**Supplied text:**
○ ○ ○

Topic Last Modified: 2014-02-10
This article is a companion to the Key Health Indicators: The Foundation for Maintaining Healthy Lync Servers poster, which you can download from the Download Center.
You can use this poster to learn about Key Health Indicators (KHIs), performance counters with thresholds aimed at revealing user experience issues. Gathering KHI data is usually the first step to implementing the Call Quality Methodology (CQM), which is focused on ensuring a quality audio experience for Lync users.
If you have questions about how to use CQM, you can submit your questions to cqmfeedback@microsoft.com.
The poster explains the following areas:
What are Key Health Indicators?
Key Health Indicators are performance counters with thresholds aimed at revealing user experience issues. Gathering KHI data is usually the first step to implementing the Call Quality Methodology (CQM), which is focused on ensuring a quality audio experience for Lync users.
KHIs are used in addition to standard Lync Monitoring Solutions (e.g. System Center Operations Manager, Synthetic Transactions, Monitoring Server) and not instead of those solutions.
Collect the KHI performance counters and populate the KHI spreadsheet accompanying the Networking Guide to produce a scorecard that will help you determine the server health of a Lync deployment. Once populated, it guides you in repairing the environment and gives additional insight to other stakeholders. Evaluate KHIs on a monthly basis and incorporate them into any deployment’s ongoing operational processes.
Download the Lync Server Networking Guide to see the full list of KHIs and to get the related spreadsheets.

○ ○ ○

Text and element pointing records:
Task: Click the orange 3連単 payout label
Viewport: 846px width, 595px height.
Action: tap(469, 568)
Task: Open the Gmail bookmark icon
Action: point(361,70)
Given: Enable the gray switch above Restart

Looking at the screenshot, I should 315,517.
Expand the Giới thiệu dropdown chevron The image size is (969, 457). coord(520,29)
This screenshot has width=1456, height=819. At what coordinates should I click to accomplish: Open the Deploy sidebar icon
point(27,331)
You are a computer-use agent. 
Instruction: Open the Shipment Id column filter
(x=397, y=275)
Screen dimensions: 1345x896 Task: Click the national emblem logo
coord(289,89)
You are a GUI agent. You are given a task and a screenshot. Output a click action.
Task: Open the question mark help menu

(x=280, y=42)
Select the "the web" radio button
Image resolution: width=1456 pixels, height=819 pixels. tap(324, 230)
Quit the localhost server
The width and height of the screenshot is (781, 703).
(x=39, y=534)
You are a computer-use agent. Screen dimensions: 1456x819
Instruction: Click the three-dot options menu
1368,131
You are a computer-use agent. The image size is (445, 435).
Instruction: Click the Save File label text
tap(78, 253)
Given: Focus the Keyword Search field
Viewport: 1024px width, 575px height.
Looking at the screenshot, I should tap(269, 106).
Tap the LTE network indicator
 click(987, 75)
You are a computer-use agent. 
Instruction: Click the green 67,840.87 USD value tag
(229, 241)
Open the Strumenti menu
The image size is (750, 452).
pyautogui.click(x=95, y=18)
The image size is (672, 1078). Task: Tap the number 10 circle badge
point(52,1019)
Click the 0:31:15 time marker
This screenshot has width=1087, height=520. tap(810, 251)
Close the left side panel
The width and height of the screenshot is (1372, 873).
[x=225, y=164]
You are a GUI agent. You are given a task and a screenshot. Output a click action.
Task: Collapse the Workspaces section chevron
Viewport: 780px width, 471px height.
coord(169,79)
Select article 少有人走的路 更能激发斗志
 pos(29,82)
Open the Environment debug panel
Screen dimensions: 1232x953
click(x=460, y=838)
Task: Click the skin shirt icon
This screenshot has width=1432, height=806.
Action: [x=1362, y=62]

○ ○ ○

**Directions:** Write out the full Key Health Indicators article again, word for word. You won't need this material.

**The reply:**
Topic Last Modified: 2014-02-10
This article is a companion to the Key Health Indicators: The Foundation for Maintaining Healthy Lync Servers poster, which you can download from the Download Center.
You can use this poster to learn about Key Health Indicators (KHIs), performance counters with thresholds aimed at revealing user experience issues. Gathering KHI data is usually the first step to implementing the Call Quality Methodology (CQM), which is focused on ensuring a quality audio experience for Lync users.
If you have questions about how to use CQM, you can submit your questions to cqmfeedback@microsoft.com.
The poster explains the following areas:
What are Key Health Indicators?
Key Health Indicators are performance counters with thresholds aimed at revealing user experience issues. Gathering KHI data is usually the first step to implementing the Call Quality Methodology (CQM), which is focused on ensuring a quality audio experience for Lync users.
KHIs are used in addition to standard Lync Monitoring Solutions (e.g. System Center Operations Manager, Synthetic Transactions, Monitoring Server) and not instead of those solutions.
Collect the KHI performance counters and populate the KHI spreadsheet accompanying the Networking Guide to produce a scorecard that will help you determine the server health of a Lync deployment. Once populated, it guides you in repairing the environment and gives additional insight to other stakeholders. Evaluate KHIs on a monthly basis and incorporate them into any deployment’s ongoing operational processes.
Download the Lync Server Networking Guide to see the full list of KHIs and to get the related spreadsheets.